▸ **Task brief**:
Pull out each line of the data below that contains the string "info".

▸ **Input**:
⟨
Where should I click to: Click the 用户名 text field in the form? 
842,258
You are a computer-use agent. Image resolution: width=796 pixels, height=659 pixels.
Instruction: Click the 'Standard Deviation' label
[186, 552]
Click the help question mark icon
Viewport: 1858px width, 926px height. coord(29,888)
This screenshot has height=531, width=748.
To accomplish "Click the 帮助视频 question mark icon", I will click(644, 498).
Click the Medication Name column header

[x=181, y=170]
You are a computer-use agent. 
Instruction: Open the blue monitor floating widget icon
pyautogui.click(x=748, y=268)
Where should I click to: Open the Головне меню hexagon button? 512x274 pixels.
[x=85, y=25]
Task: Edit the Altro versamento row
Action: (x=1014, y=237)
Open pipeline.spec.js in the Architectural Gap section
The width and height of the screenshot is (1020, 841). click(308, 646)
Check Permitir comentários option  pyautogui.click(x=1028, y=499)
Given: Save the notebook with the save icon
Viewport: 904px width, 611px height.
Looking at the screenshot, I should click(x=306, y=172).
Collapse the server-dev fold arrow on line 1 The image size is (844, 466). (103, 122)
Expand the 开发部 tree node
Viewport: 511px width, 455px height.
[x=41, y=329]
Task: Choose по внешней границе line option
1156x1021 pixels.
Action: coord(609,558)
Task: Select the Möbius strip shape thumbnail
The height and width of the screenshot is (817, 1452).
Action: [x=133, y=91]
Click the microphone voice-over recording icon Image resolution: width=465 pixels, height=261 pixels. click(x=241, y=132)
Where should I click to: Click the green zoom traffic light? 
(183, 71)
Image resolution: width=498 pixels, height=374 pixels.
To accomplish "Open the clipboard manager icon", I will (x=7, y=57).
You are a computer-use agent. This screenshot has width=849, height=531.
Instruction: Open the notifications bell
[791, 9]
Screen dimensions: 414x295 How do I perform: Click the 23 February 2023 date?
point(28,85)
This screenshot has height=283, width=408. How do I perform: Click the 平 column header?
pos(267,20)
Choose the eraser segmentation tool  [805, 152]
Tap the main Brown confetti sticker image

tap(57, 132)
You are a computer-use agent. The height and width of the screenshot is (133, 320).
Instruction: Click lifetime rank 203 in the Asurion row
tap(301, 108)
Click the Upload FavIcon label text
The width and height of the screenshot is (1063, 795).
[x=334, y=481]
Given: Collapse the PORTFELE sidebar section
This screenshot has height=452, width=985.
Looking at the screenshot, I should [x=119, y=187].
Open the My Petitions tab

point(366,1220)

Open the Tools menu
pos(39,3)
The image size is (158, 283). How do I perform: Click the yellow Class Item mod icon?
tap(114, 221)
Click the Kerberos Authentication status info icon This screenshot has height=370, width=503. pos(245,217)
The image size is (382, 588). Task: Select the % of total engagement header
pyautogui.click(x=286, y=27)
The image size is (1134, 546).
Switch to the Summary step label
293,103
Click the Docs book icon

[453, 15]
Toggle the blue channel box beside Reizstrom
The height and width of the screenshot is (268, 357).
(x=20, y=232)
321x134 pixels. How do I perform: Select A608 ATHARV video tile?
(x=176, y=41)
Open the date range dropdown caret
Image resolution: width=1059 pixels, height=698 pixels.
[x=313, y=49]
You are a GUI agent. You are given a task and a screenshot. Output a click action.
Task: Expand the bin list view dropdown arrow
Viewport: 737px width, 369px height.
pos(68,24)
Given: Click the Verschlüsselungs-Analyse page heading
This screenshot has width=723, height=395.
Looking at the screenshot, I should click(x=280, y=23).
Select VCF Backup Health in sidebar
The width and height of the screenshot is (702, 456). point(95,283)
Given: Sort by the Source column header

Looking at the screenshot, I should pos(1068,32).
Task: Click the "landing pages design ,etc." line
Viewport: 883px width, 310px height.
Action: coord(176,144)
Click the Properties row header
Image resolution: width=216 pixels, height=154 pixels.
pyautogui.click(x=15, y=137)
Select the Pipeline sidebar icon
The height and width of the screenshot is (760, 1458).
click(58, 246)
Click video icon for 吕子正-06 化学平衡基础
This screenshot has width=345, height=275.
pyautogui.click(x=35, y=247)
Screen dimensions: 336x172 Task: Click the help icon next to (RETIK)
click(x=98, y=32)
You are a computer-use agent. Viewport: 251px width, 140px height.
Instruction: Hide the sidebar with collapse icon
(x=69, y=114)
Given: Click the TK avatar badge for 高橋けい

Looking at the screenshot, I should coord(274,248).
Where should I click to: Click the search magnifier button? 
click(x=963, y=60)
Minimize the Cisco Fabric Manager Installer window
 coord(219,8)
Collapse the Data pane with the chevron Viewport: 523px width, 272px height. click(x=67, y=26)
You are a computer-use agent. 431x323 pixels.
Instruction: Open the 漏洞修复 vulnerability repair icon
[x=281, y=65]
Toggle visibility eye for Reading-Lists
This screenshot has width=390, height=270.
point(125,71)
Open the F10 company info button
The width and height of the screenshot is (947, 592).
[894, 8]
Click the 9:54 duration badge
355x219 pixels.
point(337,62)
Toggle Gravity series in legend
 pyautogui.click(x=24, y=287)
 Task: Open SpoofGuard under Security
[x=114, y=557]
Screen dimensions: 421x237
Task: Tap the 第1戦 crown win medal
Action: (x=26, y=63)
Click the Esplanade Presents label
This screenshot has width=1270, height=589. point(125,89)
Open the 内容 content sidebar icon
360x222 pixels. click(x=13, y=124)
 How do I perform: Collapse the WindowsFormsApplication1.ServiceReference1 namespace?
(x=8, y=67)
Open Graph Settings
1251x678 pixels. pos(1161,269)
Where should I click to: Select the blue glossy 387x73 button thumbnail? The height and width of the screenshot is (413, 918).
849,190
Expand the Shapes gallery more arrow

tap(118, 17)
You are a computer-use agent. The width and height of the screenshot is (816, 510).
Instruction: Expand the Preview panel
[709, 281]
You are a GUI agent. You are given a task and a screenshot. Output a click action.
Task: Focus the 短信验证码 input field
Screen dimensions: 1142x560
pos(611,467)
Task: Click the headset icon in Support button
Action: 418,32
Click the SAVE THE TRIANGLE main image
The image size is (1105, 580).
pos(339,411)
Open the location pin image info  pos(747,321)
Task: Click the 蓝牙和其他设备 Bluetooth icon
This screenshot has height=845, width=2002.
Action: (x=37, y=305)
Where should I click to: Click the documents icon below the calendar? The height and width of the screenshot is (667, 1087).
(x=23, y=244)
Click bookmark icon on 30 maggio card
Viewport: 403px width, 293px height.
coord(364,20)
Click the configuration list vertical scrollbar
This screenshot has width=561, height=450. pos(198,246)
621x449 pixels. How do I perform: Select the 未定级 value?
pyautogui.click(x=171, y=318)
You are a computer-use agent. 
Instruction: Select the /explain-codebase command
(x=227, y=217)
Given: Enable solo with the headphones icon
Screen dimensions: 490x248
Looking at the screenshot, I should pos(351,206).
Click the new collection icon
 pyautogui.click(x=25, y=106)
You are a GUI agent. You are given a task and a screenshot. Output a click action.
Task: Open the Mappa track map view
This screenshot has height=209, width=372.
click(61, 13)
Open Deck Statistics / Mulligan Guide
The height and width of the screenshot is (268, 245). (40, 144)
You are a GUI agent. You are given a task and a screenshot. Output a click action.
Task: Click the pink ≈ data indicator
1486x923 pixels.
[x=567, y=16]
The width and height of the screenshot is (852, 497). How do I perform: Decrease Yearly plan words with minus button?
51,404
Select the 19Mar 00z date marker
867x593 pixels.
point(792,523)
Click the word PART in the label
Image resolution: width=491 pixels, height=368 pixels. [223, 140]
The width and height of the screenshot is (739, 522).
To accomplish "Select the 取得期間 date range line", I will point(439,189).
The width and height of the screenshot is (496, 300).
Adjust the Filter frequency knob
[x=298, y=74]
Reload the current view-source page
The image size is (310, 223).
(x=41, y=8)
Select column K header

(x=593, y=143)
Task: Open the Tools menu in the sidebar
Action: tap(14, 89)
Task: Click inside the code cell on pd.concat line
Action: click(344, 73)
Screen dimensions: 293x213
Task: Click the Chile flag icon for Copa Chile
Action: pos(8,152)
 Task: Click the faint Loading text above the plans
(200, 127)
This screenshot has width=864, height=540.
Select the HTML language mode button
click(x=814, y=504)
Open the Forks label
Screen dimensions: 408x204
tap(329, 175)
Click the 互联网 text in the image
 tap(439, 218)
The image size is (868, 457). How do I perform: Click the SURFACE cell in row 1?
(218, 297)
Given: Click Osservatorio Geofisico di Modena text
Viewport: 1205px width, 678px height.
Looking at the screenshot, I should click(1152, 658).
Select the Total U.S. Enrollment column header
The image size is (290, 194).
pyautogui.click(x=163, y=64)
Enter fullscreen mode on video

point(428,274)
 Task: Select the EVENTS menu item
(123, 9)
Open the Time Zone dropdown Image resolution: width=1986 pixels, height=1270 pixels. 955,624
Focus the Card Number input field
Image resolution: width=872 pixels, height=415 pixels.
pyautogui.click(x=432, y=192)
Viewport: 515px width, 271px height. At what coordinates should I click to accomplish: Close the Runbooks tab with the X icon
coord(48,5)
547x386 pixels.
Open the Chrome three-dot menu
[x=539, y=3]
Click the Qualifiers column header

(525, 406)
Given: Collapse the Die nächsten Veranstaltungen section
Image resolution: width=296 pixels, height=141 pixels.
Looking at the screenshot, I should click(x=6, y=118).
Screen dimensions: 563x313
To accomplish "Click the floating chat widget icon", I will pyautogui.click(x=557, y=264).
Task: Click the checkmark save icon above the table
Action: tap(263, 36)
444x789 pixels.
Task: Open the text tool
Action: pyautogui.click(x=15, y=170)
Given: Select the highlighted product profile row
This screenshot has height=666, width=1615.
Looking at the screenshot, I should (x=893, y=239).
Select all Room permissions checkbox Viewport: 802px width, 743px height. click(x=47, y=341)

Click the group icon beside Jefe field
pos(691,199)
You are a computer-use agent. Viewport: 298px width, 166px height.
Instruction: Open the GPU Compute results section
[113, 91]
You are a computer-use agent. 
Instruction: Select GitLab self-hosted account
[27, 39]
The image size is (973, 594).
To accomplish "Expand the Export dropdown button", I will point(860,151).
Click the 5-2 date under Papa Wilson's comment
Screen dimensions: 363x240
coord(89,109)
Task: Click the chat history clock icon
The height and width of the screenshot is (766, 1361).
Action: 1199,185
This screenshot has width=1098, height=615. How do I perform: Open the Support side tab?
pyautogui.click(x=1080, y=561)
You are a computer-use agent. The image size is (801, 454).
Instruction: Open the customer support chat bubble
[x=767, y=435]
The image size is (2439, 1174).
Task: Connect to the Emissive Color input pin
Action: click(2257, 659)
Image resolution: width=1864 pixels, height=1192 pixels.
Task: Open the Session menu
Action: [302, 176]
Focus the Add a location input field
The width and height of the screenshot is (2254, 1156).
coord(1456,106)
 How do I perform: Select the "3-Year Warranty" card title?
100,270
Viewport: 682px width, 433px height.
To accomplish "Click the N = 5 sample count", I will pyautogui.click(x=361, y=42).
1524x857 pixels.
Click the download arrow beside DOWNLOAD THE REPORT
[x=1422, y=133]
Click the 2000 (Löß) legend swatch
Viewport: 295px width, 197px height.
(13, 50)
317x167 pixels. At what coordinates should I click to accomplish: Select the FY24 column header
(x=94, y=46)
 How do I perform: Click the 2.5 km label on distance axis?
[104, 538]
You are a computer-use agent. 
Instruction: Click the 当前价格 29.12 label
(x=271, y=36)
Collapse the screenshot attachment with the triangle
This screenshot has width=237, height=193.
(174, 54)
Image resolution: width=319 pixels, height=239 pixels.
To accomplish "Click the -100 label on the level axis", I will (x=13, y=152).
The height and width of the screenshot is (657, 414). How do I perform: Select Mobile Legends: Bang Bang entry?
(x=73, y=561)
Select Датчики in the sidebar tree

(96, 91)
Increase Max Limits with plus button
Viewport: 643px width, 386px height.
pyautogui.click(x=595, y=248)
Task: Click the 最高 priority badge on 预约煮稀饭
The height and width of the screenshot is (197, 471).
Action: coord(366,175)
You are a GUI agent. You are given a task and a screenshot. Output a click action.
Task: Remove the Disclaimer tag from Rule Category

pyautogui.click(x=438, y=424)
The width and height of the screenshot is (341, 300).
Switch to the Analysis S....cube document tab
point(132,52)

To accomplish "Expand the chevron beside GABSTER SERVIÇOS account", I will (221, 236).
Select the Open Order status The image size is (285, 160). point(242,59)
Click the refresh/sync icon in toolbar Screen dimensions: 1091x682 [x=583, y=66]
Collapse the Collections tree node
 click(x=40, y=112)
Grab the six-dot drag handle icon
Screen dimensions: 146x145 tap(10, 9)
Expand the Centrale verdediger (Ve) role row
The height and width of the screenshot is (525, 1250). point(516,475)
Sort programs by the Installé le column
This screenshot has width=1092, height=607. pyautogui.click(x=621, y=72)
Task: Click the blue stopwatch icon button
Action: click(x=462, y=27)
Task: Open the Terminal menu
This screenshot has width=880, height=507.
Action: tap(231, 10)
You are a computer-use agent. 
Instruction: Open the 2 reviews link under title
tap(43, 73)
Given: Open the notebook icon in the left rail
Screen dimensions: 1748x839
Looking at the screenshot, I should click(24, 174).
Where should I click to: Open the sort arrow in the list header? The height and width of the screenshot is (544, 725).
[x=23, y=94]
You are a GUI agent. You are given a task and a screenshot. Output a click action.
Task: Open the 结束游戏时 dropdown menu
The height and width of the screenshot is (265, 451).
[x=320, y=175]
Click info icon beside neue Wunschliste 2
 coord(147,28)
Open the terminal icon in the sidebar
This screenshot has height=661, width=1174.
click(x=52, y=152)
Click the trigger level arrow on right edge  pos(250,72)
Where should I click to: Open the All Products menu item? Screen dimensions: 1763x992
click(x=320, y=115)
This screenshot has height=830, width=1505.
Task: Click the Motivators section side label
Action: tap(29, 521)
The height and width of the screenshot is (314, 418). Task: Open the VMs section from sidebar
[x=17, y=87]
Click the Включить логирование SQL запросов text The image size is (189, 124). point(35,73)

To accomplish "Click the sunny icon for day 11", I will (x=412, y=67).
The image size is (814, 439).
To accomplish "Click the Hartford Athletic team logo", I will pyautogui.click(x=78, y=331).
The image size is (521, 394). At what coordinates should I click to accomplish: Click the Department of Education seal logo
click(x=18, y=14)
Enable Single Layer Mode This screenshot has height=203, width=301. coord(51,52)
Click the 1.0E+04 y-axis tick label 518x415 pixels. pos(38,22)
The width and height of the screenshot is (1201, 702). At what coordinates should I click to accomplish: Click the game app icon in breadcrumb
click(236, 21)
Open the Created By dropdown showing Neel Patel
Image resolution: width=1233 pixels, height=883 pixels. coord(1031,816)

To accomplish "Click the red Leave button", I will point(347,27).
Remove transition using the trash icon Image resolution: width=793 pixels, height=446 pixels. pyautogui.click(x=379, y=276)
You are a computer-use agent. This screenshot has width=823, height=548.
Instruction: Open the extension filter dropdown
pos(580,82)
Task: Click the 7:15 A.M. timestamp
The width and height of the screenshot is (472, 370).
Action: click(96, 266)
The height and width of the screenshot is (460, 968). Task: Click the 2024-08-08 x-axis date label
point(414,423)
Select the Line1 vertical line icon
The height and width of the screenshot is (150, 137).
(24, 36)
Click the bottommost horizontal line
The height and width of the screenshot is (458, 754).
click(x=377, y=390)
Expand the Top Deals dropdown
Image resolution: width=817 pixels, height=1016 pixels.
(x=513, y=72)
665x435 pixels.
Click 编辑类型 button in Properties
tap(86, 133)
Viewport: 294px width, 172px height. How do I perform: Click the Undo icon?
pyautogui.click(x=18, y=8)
⟩
▸ **Answer to the exercise**:
Click the Kerberos Authentication status info icon This screenshot has height=370, width=503. pos(245,217)
Open the F10 company info button
Open the location pin image info  pos(747,321)
Click info icon beside neue Wunschliste 2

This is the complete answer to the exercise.